++++ GIVEN ENTRIES ++++

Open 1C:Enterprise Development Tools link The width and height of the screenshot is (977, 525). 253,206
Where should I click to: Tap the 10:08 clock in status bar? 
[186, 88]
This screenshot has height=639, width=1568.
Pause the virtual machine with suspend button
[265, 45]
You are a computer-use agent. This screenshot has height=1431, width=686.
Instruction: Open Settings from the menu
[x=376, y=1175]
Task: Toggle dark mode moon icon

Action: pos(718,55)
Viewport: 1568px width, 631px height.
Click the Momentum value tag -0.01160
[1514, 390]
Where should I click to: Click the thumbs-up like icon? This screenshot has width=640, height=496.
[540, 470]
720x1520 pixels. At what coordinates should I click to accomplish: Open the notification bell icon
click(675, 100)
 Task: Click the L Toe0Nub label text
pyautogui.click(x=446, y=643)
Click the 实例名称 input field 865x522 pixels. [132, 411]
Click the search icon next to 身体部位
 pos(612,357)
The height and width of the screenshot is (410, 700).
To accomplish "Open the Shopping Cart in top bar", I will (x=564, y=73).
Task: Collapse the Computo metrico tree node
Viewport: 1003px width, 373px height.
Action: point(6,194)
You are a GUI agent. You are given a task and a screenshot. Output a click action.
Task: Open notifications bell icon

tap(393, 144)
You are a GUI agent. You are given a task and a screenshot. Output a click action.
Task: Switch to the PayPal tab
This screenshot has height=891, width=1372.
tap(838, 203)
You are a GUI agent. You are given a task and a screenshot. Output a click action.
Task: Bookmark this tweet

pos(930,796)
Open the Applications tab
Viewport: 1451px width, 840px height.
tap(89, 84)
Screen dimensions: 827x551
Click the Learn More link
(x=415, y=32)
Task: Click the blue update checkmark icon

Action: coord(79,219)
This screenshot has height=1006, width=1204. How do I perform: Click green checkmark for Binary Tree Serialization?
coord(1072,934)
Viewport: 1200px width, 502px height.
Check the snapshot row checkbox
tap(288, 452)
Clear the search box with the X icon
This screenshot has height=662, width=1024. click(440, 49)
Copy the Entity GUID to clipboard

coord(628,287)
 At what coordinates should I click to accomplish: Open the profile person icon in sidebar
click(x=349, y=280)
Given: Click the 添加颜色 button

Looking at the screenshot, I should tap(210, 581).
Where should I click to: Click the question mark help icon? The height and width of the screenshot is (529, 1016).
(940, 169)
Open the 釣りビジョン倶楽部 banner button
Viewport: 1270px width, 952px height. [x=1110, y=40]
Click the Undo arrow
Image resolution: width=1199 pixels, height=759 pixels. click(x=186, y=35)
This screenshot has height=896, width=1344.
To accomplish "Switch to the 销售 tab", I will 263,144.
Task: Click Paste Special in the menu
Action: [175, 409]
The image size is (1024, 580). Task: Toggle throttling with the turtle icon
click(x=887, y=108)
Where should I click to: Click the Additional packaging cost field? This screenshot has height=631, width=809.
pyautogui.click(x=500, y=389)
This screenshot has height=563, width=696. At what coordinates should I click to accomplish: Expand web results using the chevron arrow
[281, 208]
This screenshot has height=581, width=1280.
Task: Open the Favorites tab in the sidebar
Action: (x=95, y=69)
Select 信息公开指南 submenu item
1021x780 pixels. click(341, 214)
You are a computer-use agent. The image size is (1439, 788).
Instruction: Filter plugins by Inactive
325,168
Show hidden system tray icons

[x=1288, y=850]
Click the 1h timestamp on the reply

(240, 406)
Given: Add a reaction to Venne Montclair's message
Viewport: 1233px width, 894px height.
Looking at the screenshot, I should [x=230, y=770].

++++

**ASSIGNMENT**
Print exactly the lines that run from the line containing "Select 信息公开指南 submenu item" to the end of the data, both ends included.

**SOLUTION FOR THIS EXERCISE**
Select 信息公开指南 submenu item
1021x780 pixels. click(341, 214)
You are a computer-use agent. The image size is (1439, 788).
Instruction: Filter plugins by Inactive
325,168
Show hidden system tray icons

[x=1288, y=850]
Click the 1h timestamp on the reply

(240, 406)
Given: Add a reaction to Venne Montclair's message
Viewport: 1233px width, 894px height.
Looking at the screenshot, I should [x=230, y=770].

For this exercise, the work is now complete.